Effect of Synchronous Versus Sequential Regimens on the Pharmacokinetics and Biodistribution of Regorafenib with Irradiation

This study was performed to evaluate the interaction between conventional or high-dose radiotherapy (RT) and the pharmacokinetics (PK) of regorafenib in concurrent or sequential regimens for the treatment of hepatocellular carcinoma. Concurrent and sequential in vitro and in vivo studies of irradiation and regorafenib were designed. The interactions of RT and regorafenib in vitro were examined in the human hepatoma Huh-7, HA22T and Hep G2 cell lines. The RT–PK phenomenon and biodistribution of regorafenib under RT were confirmed in a free-moving rat model. Regorafenib inhibited the viability of Huh-7 cells in a dose-dependent manner. Apoptosis in Huh-7 cells was enhanced by RT followed by regorafenib treatment. In the concurrent regimen, RT decreased the area under the concentration versus time curve (AUC)(regorafenib) by 74% (p = 0.001) in the RT(2 Gy × 3 fraction (f’x)) group and by 69% (p = 0.001) in the RT(9 Gy × 3 f’x) group. The AUC(regorafenib) was increased by 182.8% (p = 0.011) in the sequential RT(2Gy × 1 f’x) group and by 213.2% (p = 0.016) in the sequential RT(9Gy × 1 f’x) group.

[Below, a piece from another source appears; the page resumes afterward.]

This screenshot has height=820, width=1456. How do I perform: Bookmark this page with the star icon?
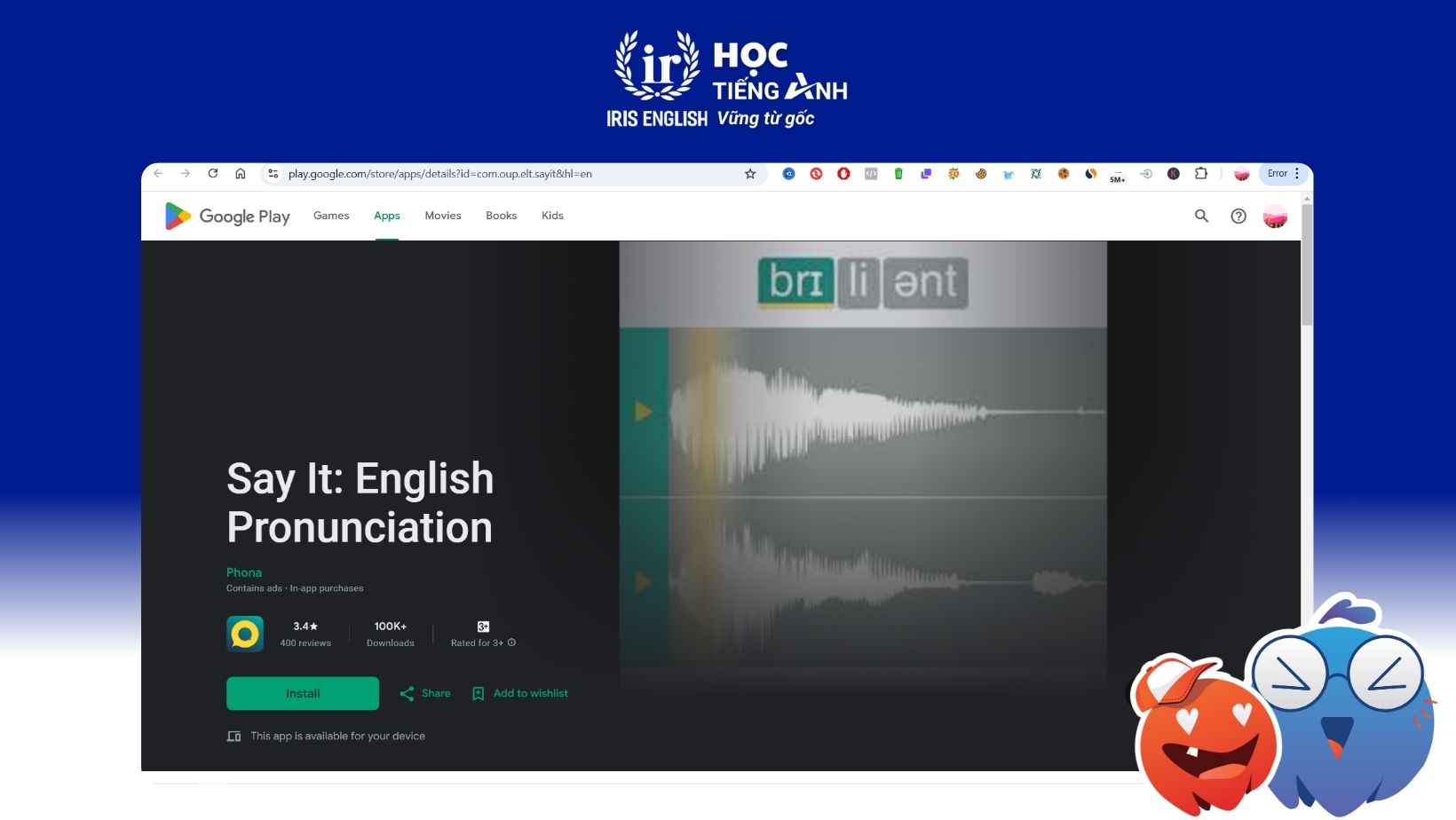[750, 174]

Both concurrent regimens, RT(2Gy × 3 f’x) and RT(9Gy × 3 f’x), clearly decreased the biodistribution of regorafenib in the heart, liver, lung, spleen and kidneys, compared to the control (regorafenib (× 3 d)) group. The concurrent regimens, both RT(2Gy × 3 f’x) and RT(9Gy × 3 f’x), significantly decreased the biodistribution of regorafenib, compared with the control group. The PK of regorafenib can be modulated both by off-target irradiation and stereotactic body radiation therapy (SBRT).